Due date: 2/24 : 11PM (code walked next day)
Objective: to implement a player for Ingenious that is
parametrized over a game strategy
The Ingenious Player: You have designed and implemented
a data representation for the board and a turn proxy. It is now time to
design a player. At this point, the use case for the player consists of
two different kind of interactions. First, we assume that a player
registers with the central game administrator and that after setting up a
game, the administrator informs the player of the number of participants
and hands the player a bundle of six tiles. Second, when there are enough
players around, the administrator asks players to take turns in a
round-robin fashion. (Yes, there are additional use cases, and you should
be prepared to implement some more in the future.)
Task 0: Describe two distinct game strategies. For now
a game strategy corresponds to a mathematical function from the player's
state to a tile placement. That is, a strategy computes the next tile
placement from the player's current state, i.e., knowledge about the
state of the world. Given our current game design and use cases, it does
not have any access to the state of other players, neither their scores
nor their tiles.
Task 1: Design and implement a player component that
comes with these pieces of functionality:
its creation, which is a function of a game strategy;
a function or method for informing the player of the number of
participants and of handing over a collection of six tiles;
a function or method for handing a player a proxy turn object and the
list of board placements that have taken place so far.
In addition, your player representation should keep track of its own
current score in such a way that the test harness can set and
Task 2: Your second task is to design a suite of up to
10 "integration" tests. The purpose of the test cases is to determine
that your player can execute a manually determined strategy and that the
turn's contracts catch flawed strategies.
As in projects 4, 5 and 6, the tests are
formulated in XML. The input XML describes everything needed to create
and simulate a turn:
<player> Score Tile Tile Tile Tile Tile Tile </player>
<administrator> Tile ... </administrator>
<actions> Placement Placement ... </actions>
<placement c0=Color d0=Nat a0=Nat c1=Color d1=Nat a1=Nat />
<score orange=Nat red=Nat green=Nat yellow=Nat purple=Nat blue=Nat />
<tile c0=Color c1=Color />
The intention of a turn
here differs from the one in project 6.
Specifically, the action sequence represents the player's strategy for
one turn, given the state of the board and his own score. Since a
player must perform at least one placement per turn, the sequence of
actions is guaranteed to be non-empty.
The output XML reports the player's score after the turn or it signals
that the player's strategy is faulty:
|SocreOrIll||is one of
-- <strategy />
-- <bad reason=FreeShapedString />
For the test harness, you need to implement a "function" that
consumes lists of placements and produces a strategy. It then creates
a player that executes this strategy. If the strategy is too short for the turn,
it is the player's responsibility to signal a strategy
problem; for any other problem, your turn must catch the player's
behavior with a message that explains the contract
violation. Put differently, it is not the task of the player to check
the strategy's validity; it just executes whatever actions the strategy
dictates. (If you really were not to trust your strategies, you may wish to
place contracts between the player and the strategies so that you know
where to start debugging.)
Test Fest: We will run all submissions on all test
suites, including my own solution and test suite.
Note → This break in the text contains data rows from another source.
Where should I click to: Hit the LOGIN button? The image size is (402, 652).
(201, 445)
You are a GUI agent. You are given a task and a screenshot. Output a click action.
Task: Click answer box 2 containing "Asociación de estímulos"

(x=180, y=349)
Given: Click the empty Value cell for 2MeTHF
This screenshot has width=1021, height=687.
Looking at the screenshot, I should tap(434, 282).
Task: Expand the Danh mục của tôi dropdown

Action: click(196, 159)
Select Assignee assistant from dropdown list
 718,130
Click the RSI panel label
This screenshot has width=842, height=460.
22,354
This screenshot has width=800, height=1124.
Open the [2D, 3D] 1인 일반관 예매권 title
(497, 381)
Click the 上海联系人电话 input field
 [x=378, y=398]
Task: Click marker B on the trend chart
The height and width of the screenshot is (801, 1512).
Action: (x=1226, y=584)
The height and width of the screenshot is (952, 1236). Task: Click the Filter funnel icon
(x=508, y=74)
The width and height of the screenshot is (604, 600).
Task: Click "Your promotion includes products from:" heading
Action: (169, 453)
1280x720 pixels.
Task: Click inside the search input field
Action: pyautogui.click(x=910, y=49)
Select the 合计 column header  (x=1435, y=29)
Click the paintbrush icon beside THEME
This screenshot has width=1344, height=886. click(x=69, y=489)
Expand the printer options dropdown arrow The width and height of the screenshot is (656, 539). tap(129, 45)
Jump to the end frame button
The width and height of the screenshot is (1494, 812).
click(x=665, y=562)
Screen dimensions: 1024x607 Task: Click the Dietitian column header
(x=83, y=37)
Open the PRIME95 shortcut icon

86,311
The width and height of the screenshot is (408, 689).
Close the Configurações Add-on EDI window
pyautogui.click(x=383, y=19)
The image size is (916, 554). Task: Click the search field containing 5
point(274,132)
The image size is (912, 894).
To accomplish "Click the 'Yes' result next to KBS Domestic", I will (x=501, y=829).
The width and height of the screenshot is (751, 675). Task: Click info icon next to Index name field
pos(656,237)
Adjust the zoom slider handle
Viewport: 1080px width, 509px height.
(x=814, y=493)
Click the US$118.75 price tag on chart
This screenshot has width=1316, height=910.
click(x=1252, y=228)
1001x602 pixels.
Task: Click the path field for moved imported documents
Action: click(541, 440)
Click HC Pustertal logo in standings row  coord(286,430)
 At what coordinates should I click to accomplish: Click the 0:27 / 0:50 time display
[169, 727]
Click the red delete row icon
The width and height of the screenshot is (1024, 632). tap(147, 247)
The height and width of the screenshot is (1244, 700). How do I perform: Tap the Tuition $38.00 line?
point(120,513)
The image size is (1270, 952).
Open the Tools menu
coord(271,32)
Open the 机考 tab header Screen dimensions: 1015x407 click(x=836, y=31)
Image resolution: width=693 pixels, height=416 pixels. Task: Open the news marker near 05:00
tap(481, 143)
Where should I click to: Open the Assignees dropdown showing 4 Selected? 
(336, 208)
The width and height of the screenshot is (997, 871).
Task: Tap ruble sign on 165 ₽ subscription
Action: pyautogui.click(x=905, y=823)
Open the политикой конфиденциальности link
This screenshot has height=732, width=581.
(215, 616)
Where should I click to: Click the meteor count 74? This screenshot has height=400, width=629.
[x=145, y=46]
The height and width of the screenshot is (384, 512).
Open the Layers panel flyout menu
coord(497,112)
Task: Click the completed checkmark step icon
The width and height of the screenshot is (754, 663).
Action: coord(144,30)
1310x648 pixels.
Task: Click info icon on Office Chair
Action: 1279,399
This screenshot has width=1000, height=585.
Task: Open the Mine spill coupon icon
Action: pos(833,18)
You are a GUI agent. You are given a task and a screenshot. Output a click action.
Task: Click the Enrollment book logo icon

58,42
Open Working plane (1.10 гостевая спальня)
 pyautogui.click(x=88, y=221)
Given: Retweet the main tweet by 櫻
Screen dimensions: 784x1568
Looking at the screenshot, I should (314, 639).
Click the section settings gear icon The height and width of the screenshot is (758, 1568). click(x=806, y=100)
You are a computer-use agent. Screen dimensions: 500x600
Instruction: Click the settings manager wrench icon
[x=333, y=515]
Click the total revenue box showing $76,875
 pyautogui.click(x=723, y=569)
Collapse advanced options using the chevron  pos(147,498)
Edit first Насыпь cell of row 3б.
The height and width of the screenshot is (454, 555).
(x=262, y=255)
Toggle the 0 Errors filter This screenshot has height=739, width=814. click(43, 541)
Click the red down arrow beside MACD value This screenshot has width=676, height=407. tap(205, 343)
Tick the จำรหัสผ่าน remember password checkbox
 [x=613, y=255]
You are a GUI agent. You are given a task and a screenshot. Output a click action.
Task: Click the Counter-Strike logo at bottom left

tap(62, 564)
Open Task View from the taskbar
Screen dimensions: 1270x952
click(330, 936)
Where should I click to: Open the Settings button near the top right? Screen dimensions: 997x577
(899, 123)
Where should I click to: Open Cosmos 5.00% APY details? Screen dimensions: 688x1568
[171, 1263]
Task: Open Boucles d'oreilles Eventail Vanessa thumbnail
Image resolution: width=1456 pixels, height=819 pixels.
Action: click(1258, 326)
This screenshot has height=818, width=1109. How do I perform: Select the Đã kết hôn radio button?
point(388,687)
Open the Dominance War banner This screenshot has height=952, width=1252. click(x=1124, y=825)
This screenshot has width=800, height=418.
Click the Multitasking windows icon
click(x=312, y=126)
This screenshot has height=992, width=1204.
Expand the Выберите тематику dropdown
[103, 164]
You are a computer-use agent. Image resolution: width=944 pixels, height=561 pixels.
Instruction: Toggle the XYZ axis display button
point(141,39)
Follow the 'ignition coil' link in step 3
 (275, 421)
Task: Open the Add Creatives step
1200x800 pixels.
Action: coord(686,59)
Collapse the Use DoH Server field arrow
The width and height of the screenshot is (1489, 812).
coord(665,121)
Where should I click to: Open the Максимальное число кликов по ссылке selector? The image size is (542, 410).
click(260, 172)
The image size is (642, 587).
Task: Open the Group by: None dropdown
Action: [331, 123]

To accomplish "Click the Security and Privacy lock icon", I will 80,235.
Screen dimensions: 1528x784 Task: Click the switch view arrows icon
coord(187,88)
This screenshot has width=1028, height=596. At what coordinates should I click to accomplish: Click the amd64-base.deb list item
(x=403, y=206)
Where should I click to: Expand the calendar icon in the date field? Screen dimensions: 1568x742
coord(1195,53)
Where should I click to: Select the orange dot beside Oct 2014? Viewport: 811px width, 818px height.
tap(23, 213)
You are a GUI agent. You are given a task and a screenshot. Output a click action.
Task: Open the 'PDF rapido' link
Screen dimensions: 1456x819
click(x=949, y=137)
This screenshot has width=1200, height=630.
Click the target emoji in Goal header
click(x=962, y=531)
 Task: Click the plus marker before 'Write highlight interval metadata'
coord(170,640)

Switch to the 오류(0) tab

Deliverables: Your SVN directory must contain a
subdirectory labeled "07" with the following pieces:
... source files for the turn implementation ...
... with references to "../06/Board" as appropriate ...
you may change the board; that is why we use svn
in0.xml ... in9.xml
ex0.xml ... ex9.xml
The Linux (Ubuntu) shell script xbuild
should create an
executable (if necessary). The xrun
script should consists of at
most two or three lines; its purpose is to execute
your player implementation, consuming an (XML) input from STDIN and printing
print its (XML) results to STDOUT.
Note: For security reasons, your scripts will run on a machine that is
disconnected from the network.